My online therapist and I have been talking about vulnerability. Ughhhhhhhh DO WE HAAAAAVE TO?
He sent me a TED Talk to check out. It’s a talk I’d seen before, but hadn’t given a ton of thought to. Brené, the speaker, suggests that selective numbing just ain’t a thing; you have to feel everything to feel anything. Oof!
It’s hard for me to allow myself to be open to my vulnerability because I struggle with Impostor Syndrome. I feel like a fake, so I must project absolute confidence–or at least active competence–at all times to not be called out for being a lying cheat.
Of course, I don’t actually succeed at that. Instead of projecting confidence, I fairly often project indifference or calm acceptance. I kept repeating “I’m happy to do it” with a smile on my face, regardless of how I felt. I’ve written before about how I felt like admitting I wasn’t busy every moment of my career felt like an admission of complete failure: if I wasn’t always slammed with work, then I wasn’t valuable enough to justify keeping on the payroll, according to my douchebag brain.

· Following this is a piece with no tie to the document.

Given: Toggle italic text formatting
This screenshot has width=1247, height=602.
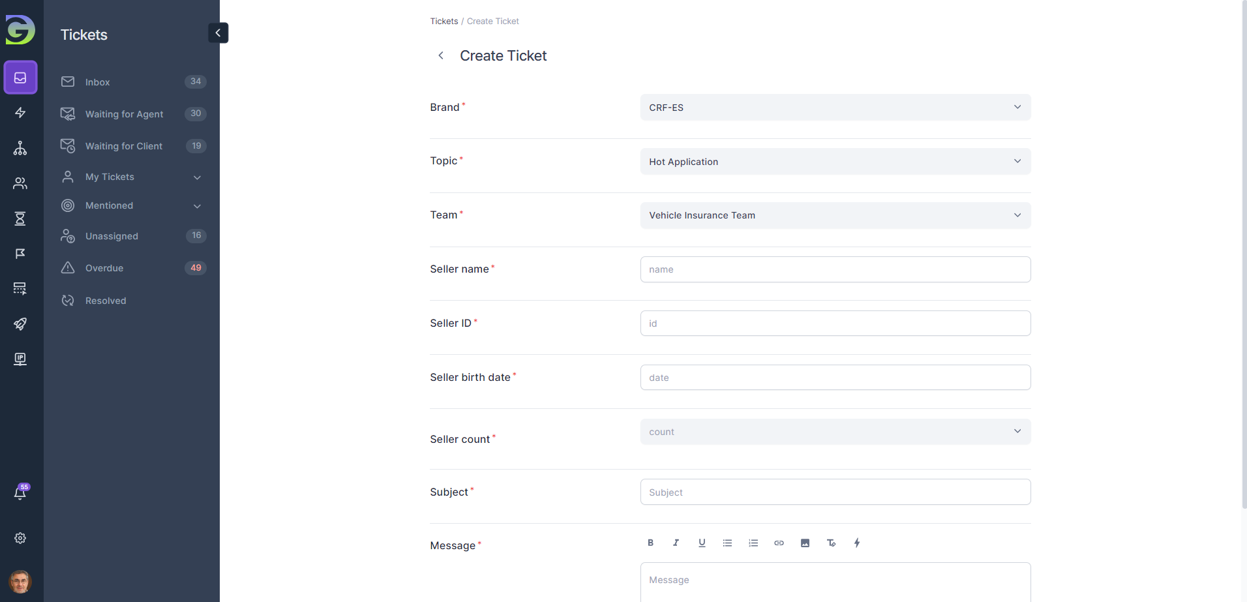Looking at the screenshot, I should tap(676, 543).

I know that I need to experience my moments of vulnerability and feel them–no shame, just acceptance that I’m not Super Woman and I’ve got plenty still to learn.
So he sent me this one. The speaker describes how she told an advisor that she felt like a fake who didn’t belong in academia. Her advisor told her to go ahead and fake it. So she did, and continued to do through school, though working as a professor. One day, a student came up to her and told her they felt like a fake who didn’t belong in academia. It was her moment to realize that faking it kinda worked!
I decided to give the “I got this” posture a try. I did my Kimmy Schmidt power poses before a meeting, sat through it like a ballerina wearing a medal and just spoke with authority. And I found that I was treated like an active, bright and engaged person. Imagine that.
I’m struggling with deciding if there’s tension between these two concepts. How do I best project confidence while still allowing myself to feel and share my vulnerability? Are confidence and vulnerability necessarily mutually exclusive? Can I fake it and still be vulnerable? My counselor answered with this video. I do agree that failing to set boundaries is setting yourself up for bitterness, and it’s not truly being kind. But I’m not sure how to get myself to feel absolute confidence about setting boundaries. I know that the results will definitely prop up my backbone, but until I get there? Whoosh. I gotta fake it.
Another topic that Brené and my counselor have touched on: what have you got to lose, kid? I already feel exhausted, overwhelmed, anxious and sad, worrying about what everybody thinks of me and how I’m perceived. So what have I got to lose by actually doing something that I worry will cause them to see me badly? All that can happen is I’ll feel exhausted, overwhelmed, anxious or sad, right? What if setting a boundary actually frees up that emotion and lets me have a real experience?
“What’s the greater risk? Letting go of what people think, or letting go of how I feel, what I believe, and who I am?” – Brené Brown
I’ve got miles to go. I’m not there yet, and I may never get there. But I’m trying. I want to come up with some specific goals and benchmarks for myself so I can feel more confident pointing to my therapy experience and saying “this helped me,” but I definitely feel like just getting the permission to stand up for myself is a game-changer.